The Shamanic Principles of the Shadowed Gaze
I. The Luster of the Void
Seek not to remain an "uncarved block" forever. Innocence is a bright, shallow pond; wisdom is the deep, dark well. Allow your experiences to stain your sight, for the "darkened eye" is simply a vessel that has learned to absorb the light rather than merely reflecting it.
II. The Virtue of Porosity
Vulnerability is the shaman’s greatest medicine. To be "jaded" is not to be closed, but to be tempered—like a fine blade or a piece of ancient jade. In the spirit of Care of the Soul, remain porous to the world’s suffering without being dissolved by it.
III. The Weaver’s Balance
As the Taoists taught, one must balance the "fire" of revelation with the "water" of the internal organs.

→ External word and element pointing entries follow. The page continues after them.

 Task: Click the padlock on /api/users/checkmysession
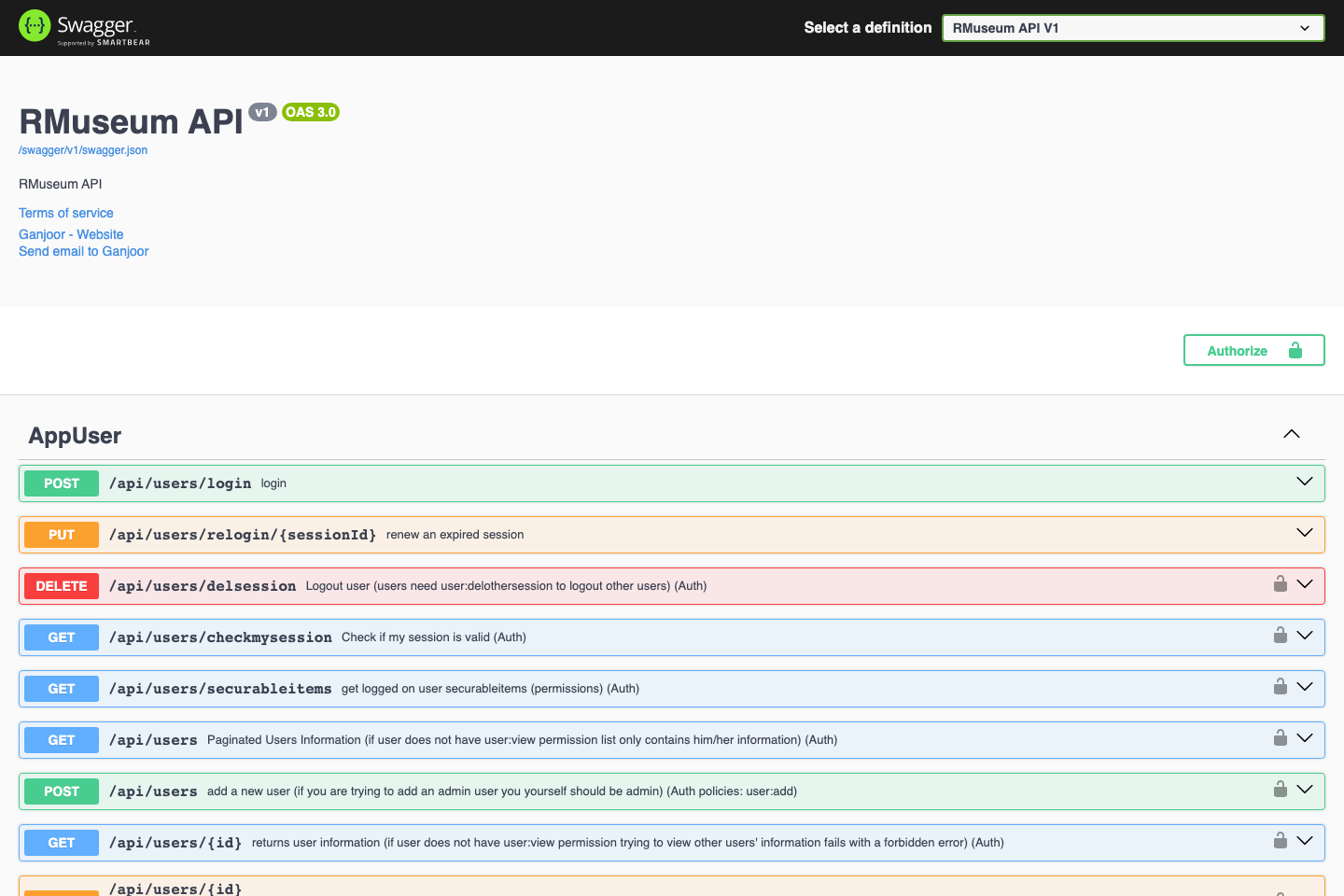point(1280,635)
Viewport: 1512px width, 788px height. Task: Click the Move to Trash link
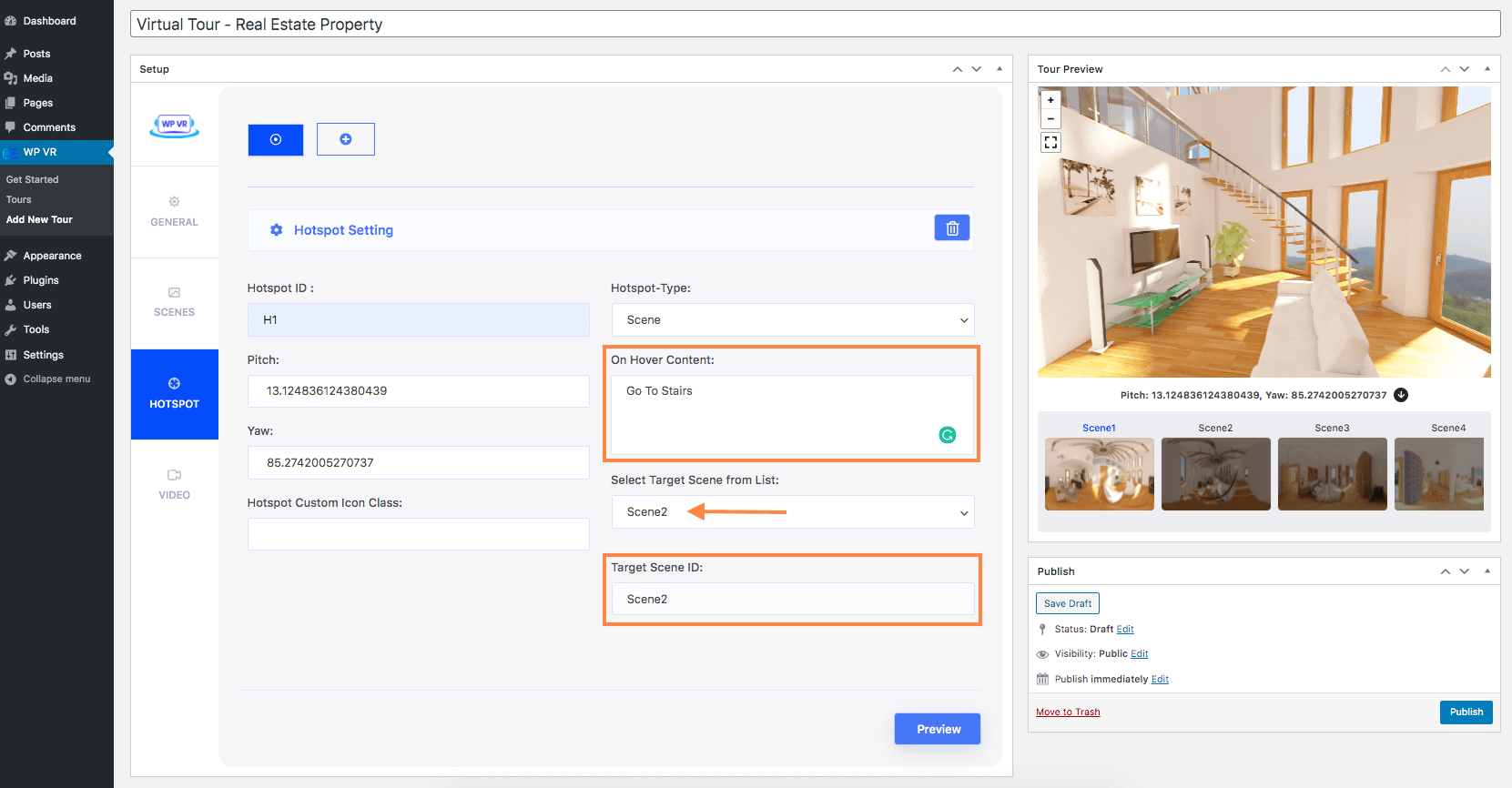pos(1068,712)
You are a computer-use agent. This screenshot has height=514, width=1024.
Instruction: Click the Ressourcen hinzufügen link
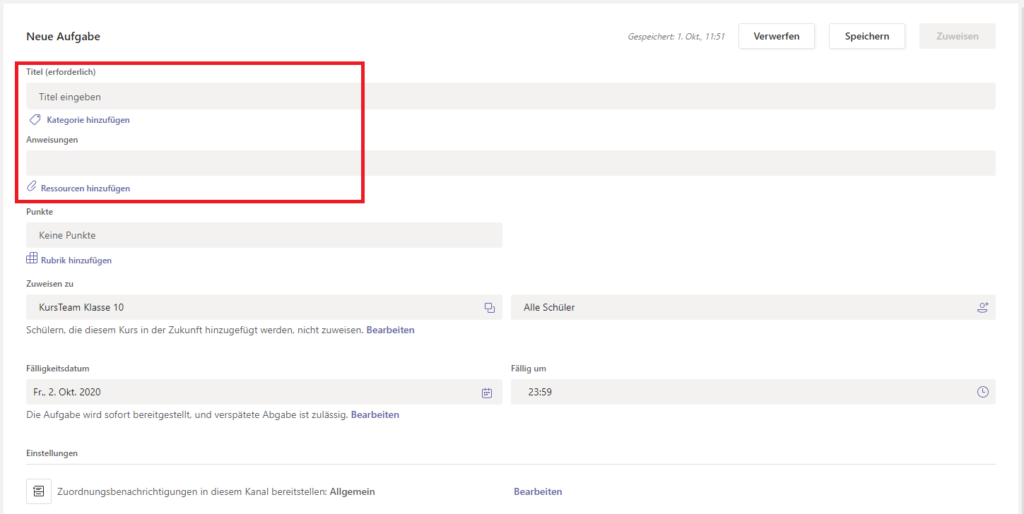pos(85,188)
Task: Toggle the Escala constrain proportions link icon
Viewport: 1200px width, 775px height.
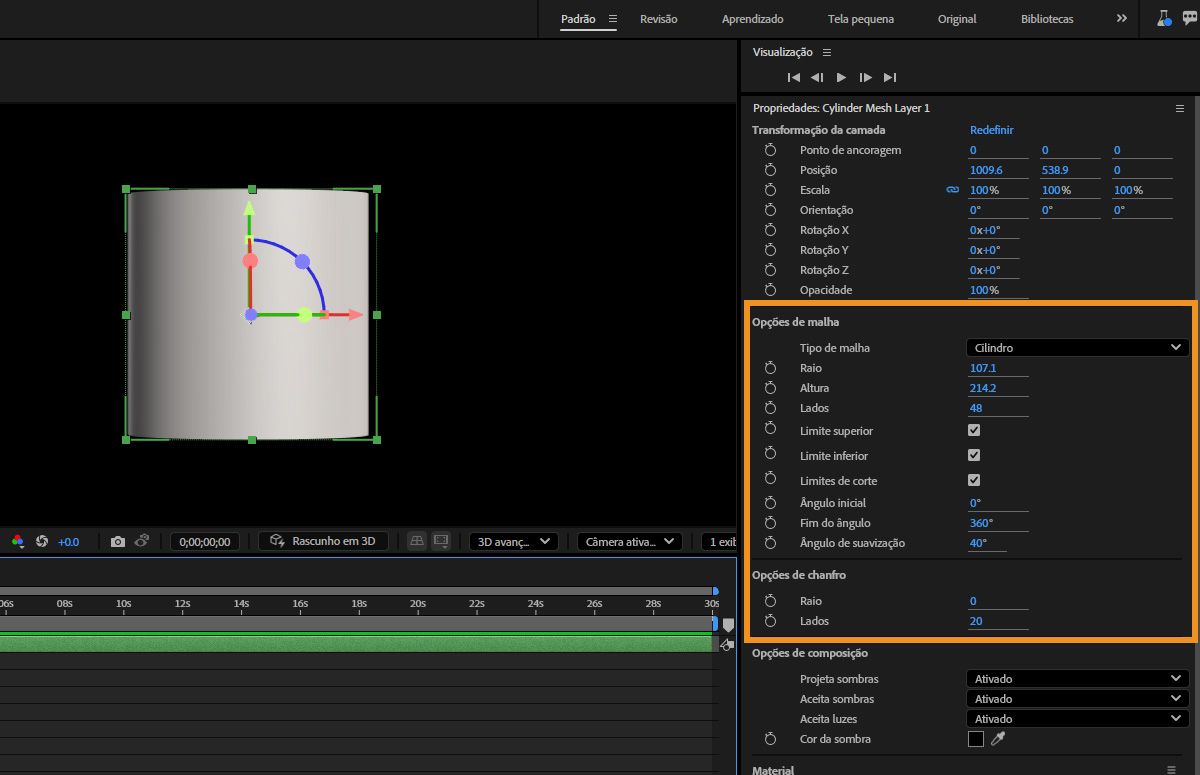Action: coord(952,190)
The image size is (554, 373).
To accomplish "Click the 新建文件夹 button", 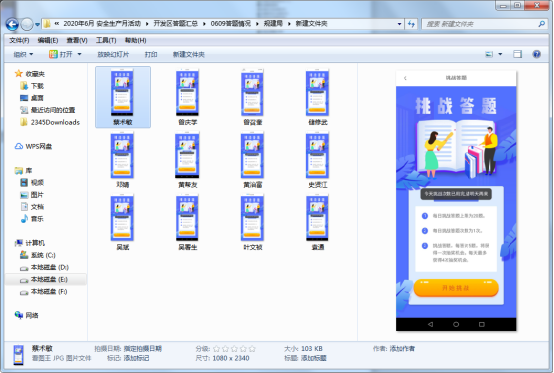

The door to the spirit should be opened with a steady hand. If you seek to "communicate with spirits," ensure your own house—your Jing and your Qi—is in order first.
IV. The Shared Burden of Sight
The shaman never carries the darkness alone; they hold it for the tribe. In our modern world, whether speaking with a friend or a stranger on the street, remember that the "negative aspects of humanity" are best integrated through community and compassion.
V. The Pithy Truth of the Shadow
True clarity begins where the glare ends. Like a spider's web in the morning dew of West Seattle, the most intricate patterns of the soul are only visible when the light is soft and the observer is still.
"The eye that has seen the shadow is the only eye that can truly appreciate the dawn."